How to configure the FIM module

The FIM module runs scans on Windows, Linux, and macOS operating systems. There are both global settings and settings that are specific to the operating system of the endpoint. We discuss these settings and the supported operating systems in the Basic settings section of this guide.

You must specify the directories where the FIM module must monitor the creation, modification, and deletion of files or configure the specific files you need to monitor. You can specify the file or directory to monitor on the Wazuh server and the Wazuh agent configuration files. You can also configure this capability remotely using the centralized configuration file.

You have to set the files and directories to monitor with the directories options. You can include multiple files and directories using comma-separated entries or adding entries on multiple lines. You can configure FIM directories using * and ? wildcards in the same way you would use them in a shell or Command Prompt (cmd) terminal. For example, C:\Users\*\Downloads.

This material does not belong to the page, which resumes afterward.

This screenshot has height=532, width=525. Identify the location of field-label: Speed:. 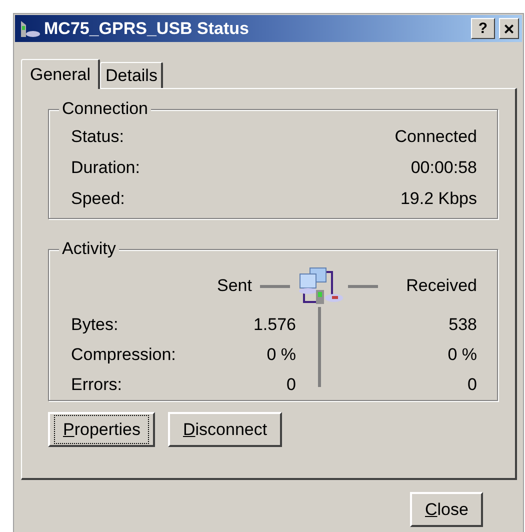
(98, 199).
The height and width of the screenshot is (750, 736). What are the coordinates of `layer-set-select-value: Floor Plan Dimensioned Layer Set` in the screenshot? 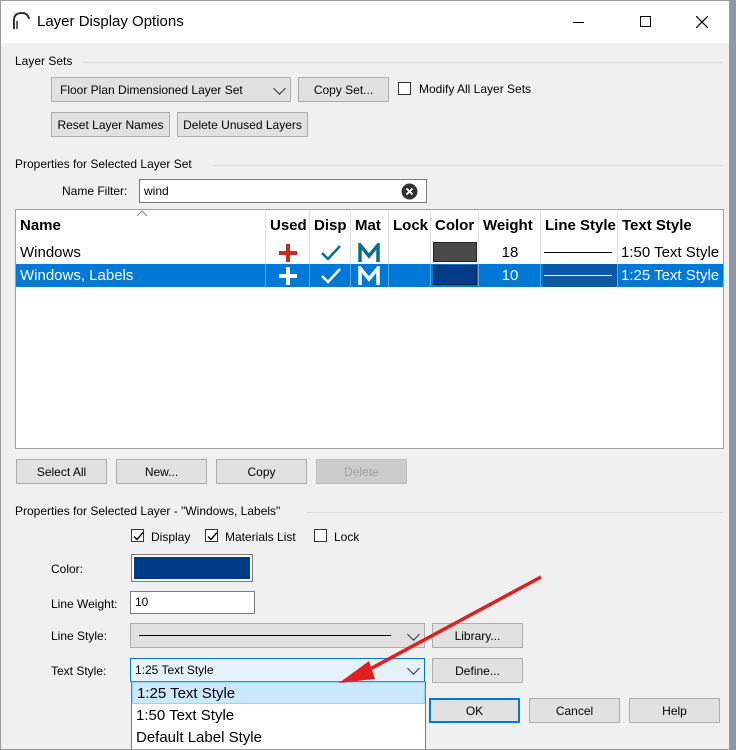 It's located at (152, 90).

Any time the FIM module runs a scan, it triggers alerts if it finds modified files and depending on the changed file attributes. You can view these alerts in the Wazuh dashboard.

Following, you can see how to configure the FIM module to monitor a file and directory. Replace FILEPATH/OF/MONITORED/FILE and FILEPATH/OF/MONITORED/DIRECTORY with your own filepaths.

  1. Add the following settings to the Wazuh agent configuration file, replacing the directories values with your own filepaths:

    • Linux: /var/ossec/etc/ossec.conf

    • Windows: C:\Program Files (x86)\ossec-agent\ossec.conf

    • macOS: /Library/Ossec/etc/ossec.conf

    <syscheck>
       <directories>FILEPATH/OF/MONITORED/FILE</directories>
       <directories>FILEPATH/OF/MONITORED/DIRECTORY</directories>
    </syscheck>
    
  2. Restart the Wazuh agent with administrator privilege to apply any configuration change:

    • Linux: systemctl restart wazuh-agent

    • Windows: Restart-Service -Name wazuh

    • macOS: /Library/Ossec/bin/wazuh-control restart

    Note

    If you specify a directory both in a centralized configuration and on the configuration file of the Wazuh agent, the centralized configuration takes precedence and overrides the local configuration.